Socialist Worker

Is this the end for national strikes?

by Charlie Kimber
Issue No. 2534

Trade unionists rally in London during the mass pensions strike on 30 November 2011

Trade unionists rally in London during the mass pensions strike on 30 November 2011 (Pic: Guy Smallman)


Will we see a national strike by large numbers of workers ever again?

The Tories announced last week that key elements of their Trade Union Act will be fully implemented on 1 March next year or soon after.

MPs voted through the Act last May, but it was not fully enforced until the “commencement order” spelling out the details.

To have a legal strike, a ballot must have a 50 percent turnout.

Strikes in “important public services” are valid only if there is a yes vote by 40 percent of those who are entitled to vote.

The first requirement means that if 100 people are balloted then at least 50 must vote.

In important services, not only must at least 50 take part, but at least 40 must vote yes.

All this from a government which received the votes of 24 percent of those eligible to vote.

We now have the list of “important public services”.It includes most of health, schools and further education colleges, transport, fire services, nuclear decommissioning and border security sectors.

The level of strikes is already at historic lows in Britain—but it could slump further.

A study by Professor Ralph Darlington and Dr John Dobson looked at ballots from 1997 to 2015. It found that although 440,000 workers could still have taken action under the new laws, 3.3 million could not.

It’s a disgrace that the Tories passed this law so easily.

The unions put up only token opposition. There was never a serious effort to mobilise on the streets, let alone to encourage strikes.

Many trade union leaders have used the spectre of the law as an argument against struggle. Now some are likely to accept that big national strikes are impossible.

Serious

The only solution they will see is to wait until 2020 and hope for a Labour government that reverses the new law.

The starting point ought to be that, just as in the 1970s, these openly class-based laws have to be defied and destroyed.
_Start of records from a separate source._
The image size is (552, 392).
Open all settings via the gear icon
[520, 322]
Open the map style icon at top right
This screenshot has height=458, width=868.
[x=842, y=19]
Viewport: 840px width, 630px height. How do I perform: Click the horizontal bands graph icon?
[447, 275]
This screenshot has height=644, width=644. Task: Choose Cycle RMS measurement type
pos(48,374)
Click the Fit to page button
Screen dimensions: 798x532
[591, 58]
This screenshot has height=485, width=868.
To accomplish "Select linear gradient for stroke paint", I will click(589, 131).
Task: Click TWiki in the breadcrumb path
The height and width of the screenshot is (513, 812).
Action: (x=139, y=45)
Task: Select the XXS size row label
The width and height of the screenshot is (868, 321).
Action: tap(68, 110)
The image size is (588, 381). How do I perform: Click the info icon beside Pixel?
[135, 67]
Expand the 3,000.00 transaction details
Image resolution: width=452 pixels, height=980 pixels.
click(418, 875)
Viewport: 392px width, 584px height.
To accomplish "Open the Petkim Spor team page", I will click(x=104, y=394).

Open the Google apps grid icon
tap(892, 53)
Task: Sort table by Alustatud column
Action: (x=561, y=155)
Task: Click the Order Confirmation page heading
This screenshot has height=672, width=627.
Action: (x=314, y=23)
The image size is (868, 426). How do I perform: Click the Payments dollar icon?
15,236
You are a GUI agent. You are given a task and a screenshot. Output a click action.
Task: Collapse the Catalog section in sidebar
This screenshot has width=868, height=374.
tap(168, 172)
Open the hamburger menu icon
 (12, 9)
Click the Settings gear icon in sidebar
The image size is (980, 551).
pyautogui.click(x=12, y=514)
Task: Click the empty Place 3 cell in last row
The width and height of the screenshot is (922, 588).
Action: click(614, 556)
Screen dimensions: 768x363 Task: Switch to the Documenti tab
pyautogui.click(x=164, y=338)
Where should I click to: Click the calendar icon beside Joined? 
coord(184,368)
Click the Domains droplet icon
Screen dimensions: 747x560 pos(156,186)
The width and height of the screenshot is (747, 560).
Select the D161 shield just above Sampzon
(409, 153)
If, for example, there is a 70 percent vote for strikes by health workers on a 50 percent turnout, a strike would breach the new laws.

But if the unions were bold enough to call their members out, millions of other trade unionists—and NHS campaigners—would be on the strikers’ side.

We shouldn’t accept that a union can’t hit a 50 percent turnout. A union which has a strong network of confident reps can mobilise a large vote. But that requires systematically encouraging struggle.

This has been wholly lacking from the trade union leaders, especially since they abandoned the public sector pensions battle in 2011.

Last week Unite union leader Len McCluskey resigned his post so he could stand again and be in charge at the time of the 2020 general election.

He will be challenged by Gerard Coyne, a more right wing candidate.

But that’s not the end of the debate.

McCluskey has failed to encourage real resistance from Grangemouth oil refinery to the NHS to steel. He openly opposed Jeremy Corbyn on Trident renewal.

There is a clear case to be made for a left candidate. Even if that doesn’t happen there can be no blank cheque for McCluskey.

The anti-union laws pose new challenges. Activists need to think how they can build more struggle locally as well as nationally.